Task to carry out: Tally the lines below that contain the word "highlighted". Only the total should be given.

Material to process:
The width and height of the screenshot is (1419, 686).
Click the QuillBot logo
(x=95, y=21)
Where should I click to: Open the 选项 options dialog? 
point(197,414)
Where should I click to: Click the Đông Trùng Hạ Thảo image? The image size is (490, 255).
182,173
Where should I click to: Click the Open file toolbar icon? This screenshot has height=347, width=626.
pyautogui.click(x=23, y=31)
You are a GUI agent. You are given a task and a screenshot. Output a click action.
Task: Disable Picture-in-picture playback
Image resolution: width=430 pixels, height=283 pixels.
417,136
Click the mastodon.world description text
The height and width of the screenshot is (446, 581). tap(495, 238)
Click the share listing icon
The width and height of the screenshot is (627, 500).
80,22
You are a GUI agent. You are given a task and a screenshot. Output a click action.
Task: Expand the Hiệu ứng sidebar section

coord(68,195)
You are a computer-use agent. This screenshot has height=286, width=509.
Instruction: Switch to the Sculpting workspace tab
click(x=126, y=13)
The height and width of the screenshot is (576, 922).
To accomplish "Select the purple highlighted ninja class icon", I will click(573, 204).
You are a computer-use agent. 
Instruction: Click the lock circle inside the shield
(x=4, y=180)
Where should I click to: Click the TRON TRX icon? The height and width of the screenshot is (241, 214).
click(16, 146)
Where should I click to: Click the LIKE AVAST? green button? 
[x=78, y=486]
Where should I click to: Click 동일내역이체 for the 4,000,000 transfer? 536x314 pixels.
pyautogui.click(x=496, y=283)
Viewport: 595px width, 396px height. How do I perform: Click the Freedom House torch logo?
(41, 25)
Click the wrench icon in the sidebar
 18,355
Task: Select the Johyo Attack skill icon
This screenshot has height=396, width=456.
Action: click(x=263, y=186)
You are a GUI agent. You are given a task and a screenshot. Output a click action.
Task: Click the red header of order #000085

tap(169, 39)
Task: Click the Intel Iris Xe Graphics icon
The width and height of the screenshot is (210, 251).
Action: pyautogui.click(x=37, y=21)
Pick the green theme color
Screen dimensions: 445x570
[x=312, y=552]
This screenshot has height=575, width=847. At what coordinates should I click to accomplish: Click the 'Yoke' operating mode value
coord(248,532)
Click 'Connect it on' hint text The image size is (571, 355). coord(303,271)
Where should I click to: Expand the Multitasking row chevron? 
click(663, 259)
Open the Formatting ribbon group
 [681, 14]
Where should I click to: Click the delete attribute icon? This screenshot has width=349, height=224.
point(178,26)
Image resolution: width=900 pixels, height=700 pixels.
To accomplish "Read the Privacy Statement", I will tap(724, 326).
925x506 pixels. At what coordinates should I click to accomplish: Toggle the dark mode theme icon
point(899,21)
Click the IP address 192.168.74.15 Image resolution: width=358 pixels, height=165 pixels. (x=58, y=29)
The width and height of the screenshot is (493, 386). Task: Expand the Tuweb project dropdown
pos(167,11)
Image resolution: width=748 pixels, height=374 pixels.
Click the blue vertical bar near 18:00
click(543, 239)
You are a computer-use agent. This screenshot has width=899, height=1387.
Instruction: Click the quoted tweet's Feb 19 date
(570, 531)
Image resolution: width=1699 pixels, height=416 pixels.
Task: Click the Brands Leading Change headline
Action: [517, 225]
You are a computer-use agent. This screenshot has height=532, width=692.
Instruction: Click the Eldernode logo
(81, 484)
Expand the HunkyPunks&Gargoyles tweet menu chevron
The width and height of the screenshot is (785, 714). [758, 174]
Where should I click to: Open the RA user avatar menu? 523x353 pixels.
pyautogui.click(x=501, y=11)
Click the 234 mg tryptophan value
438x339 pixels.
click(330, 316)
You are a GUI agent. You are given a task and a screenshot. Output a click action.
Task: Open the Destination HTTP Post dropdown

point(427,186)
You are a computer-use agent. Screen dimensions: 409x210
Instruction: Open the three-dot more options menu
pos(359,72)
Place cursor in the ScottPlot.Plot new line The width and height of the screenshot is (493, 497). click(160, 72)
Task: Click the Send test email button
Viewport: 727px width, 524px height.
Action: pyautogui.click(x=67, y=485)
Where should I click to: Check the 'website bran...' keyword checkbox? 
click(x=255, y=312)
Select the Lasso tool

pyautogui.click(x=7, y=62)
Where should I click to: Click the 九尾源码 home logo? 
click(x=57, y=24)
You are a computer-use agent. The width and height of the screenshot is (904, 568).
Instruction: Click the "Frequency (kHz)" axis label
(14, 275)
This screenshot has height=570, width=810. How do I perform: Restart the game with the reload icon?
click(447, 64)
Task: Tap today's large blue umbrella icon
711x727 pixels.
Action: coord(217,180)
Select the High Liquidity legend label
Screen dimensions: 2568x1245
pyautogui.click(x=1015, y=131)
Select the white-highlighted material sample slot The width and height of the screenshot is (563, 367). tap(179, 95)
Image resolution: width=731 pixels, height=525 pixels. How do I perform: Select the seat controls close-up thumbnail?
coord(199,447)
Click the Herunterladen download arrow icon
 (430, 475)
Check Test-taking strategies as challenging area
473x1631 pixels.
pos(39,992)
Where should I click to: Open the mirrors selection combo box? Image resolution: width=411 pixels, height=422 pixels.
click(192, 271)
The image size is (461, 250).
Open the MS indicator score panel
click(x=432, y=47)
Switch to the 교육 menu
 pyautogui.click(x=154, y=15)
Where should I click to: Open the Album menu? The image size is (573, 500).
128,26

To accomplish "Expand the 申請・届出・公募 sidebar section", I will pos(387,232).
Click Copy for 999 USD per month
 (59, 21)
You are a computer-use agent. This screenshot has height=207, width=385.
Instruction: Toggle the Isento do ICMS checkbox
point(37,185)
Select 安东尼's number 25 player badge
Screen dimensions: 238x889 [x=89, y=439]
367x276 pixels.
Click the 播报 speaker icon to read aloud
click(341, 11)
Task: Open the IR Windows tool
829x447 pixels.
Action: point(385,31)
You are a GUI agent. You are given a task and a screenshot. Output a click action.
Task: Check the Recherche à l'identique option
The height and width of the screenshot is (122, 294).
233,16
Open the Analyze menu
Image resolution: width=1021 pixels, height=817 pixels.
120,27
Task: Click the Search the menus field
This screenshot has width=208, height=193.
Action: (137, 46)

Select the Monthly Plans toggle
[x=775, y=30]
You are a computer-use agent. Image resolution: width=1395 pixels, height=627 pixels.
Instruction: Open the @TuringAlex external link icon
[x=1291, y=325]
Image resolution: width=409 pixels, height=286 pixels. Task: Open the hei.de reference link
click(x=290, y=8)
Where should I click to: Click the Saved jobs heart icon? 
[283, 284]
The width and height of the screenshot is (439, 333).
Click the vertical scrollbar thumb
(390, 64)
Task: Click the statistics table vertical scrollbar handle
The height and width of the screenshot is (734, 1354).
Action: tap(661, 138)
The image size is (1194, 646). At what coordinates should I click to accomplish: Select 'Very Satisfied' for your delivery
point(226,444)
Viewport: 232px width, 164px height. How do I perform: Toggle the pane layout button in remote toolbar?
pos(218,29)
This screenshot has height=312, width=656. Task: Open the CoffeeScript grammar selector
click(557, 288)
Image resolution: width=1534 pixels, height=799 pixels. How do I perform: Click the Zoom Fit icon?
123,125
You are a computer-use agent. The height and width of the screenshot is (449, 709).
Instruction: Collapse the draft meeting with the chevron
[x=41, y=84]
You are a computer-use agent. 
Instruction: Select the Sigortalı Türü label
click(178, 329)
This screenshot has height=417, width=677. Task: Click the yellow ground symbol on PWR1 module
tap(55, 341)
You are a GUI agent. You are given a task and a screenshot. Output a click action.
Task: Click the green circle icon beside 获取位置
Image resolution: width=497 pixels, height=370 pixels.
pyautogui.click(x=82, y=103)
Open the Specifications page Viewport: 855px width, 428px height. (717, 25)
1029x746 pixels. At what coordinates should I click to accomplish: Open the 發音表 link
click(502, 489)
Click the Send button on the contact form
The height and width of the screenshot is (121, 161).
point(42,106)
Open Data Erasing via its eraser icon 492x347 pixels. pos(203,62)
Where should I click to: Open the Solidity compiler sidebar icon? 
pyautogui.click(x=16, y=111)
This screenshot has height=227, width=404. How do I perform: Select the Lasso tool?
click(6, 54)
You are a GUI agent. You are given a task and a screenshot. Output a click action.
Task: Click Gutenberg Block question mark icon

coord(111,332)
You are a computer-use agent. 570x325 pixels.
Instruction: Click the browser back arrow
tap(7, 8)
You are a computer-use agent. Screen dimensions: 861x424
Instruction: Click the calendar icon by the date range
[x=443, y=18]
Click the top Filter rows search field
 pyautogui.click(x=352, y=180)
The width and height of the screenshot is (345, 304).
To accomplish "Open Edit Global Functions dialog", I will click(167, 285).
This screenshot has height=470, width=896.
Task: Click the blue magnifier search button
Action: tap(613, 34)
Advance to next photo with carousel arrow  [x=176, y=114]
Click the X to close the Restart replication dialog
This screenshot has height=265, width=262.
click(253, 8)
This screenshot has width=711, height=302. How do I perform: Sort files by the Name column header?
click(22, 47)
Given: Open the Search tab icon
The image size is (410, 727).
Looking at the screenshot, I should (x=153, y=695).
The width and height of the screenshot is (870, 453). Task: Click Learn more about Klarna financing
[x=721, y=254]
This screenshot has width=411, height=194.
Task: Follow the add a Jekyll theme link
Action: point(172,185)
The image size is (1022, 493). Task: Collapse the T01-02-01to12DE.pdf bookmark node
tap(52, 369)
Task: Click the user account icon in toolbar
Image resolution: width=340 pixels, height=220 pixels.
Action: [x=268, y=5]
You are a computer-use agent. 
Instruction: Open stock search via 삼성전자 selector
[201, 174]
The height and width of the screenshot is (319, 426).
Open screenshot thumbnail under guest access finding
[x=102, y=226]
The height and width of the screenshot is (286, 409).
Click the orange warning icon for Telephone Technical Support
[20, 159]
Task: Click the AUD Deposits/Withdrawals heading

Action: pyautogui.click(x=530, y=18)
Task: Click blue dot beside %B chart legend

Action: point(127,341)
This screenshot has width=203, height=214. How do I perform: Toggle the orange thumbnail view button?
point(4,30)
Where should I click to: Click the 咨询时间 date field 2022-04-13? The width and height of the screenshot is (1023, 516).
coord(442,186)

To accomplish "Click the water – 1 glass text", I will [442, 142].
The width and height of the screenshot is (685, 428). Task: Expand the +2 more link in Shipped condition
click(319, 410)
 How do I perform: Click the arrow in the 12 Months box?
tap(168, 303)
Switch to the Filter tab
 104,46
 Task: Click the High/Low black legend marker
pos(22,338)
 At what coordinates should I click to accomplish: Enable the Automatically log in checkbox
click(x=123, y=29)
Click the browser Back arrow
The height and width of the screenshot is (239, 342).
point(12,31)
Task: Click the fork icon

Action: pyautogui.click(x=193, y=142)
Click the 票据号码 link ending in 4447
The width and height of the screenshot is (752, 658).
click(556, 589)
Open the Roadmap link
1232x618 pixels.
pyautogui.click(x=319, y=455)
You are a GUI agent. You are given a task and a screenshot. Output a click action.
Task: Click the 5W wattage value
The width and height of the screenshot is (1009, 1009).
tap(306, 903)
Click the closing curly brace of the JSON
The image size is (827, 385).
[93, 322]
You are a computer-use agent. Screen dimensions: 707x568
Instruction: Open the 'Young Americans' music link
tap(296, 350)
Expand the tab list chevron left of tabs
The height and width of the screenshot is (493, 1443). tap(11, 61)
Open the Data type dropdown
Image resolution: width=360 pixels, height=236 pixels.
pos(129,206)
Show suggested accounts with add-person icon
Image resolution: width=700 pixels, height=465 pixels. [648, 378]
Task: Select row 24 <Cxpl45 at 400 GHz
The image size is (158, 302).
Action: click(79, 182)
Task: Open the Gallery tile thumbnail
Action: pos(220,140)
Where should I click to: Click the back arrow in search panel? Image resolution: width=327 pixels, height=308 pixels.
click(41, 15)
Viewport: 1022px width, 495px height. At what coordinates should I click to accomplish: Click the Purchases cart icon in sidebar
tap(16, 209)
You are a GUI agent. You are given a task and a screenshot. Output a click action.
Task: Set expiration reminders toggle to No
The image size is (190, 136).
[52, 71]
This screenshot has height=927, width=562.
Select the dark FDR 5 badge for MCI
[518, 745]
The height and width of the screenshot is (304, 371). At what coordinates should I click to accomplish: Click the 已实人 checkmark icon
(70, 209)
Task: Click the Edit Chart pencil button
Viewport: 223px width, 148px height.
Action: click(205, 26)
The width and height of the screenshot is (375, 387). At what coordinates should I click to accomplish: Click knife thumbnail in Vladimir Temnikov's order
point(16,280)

Answer box: 2